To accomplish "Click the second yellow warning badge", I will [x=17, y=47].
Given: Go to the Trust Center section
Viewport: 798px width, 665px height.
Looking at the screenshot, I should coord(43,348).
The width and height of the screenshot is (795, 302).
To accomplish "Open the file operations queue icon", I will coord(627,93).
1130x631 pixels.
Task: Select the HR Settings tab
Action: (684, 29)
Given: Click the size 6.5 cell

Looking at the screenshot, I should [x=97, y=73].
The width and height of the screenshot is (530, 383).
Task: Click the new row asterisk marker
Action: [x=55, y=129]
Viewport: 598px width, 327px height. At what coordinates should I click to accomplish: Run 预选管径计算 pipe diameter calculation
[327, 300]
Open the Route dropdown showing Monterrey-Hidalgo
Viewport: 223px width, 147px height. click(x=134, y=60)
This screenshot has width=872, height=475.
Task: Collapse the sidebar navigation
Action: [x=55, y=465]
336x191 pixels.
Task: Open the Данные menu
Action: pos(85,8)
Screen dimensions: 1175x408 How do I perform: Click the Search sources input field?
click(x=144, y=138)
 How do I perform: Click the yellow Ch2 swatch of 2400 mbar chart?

+ + + + + + +

- Work required -
Write out the data above once more, exactly as it reads.

- Written solution -
To accomplish "Click the second yellow warning badge", I will [x=17, y=47].
Given: Go to the Trust Center section
Viewport: 798px width, 665px height.
Looking at the screenshot, I should coord(43,348).
The width and height of the screenshot is (795, 302).
To accomplish "Open the file operations queue icon", I will coord(627,93).
1130x631 pixels.
Task: Select the HR Settings tab
Action: (684, 29)
Given: Click the size 6.5 cell

Looking at the screenshot, I should [x=97, y=73].
The width and height of the screenshot is (530, 383).
Task: Click the new row asterisk marker
Action: [x=55, y=129]
Viewport: 598px width, 327px height. At what coordinates should I click to accomplish: Run 预选管径计算 pipe diameter calculation
[327, 300]
Open the Route dropdown showing Monterrey-Hidalgo
Viewport: 223px width, 147px height. click(x=134, y=60)
This screenshot has width=872, height=475.
Task: Collapse the sidebar navigation
Action: [x=55, y=465]
336x191 pixels.
Task: Open the Данные menu
Action: pos(85,8)
Screen dimensions: 1175x408 How do I perform: Click the Search sources input field?
click(x=144, y=138)
 How do I perform: Click the yellow Ch2 swatch of 2400 mbar chart?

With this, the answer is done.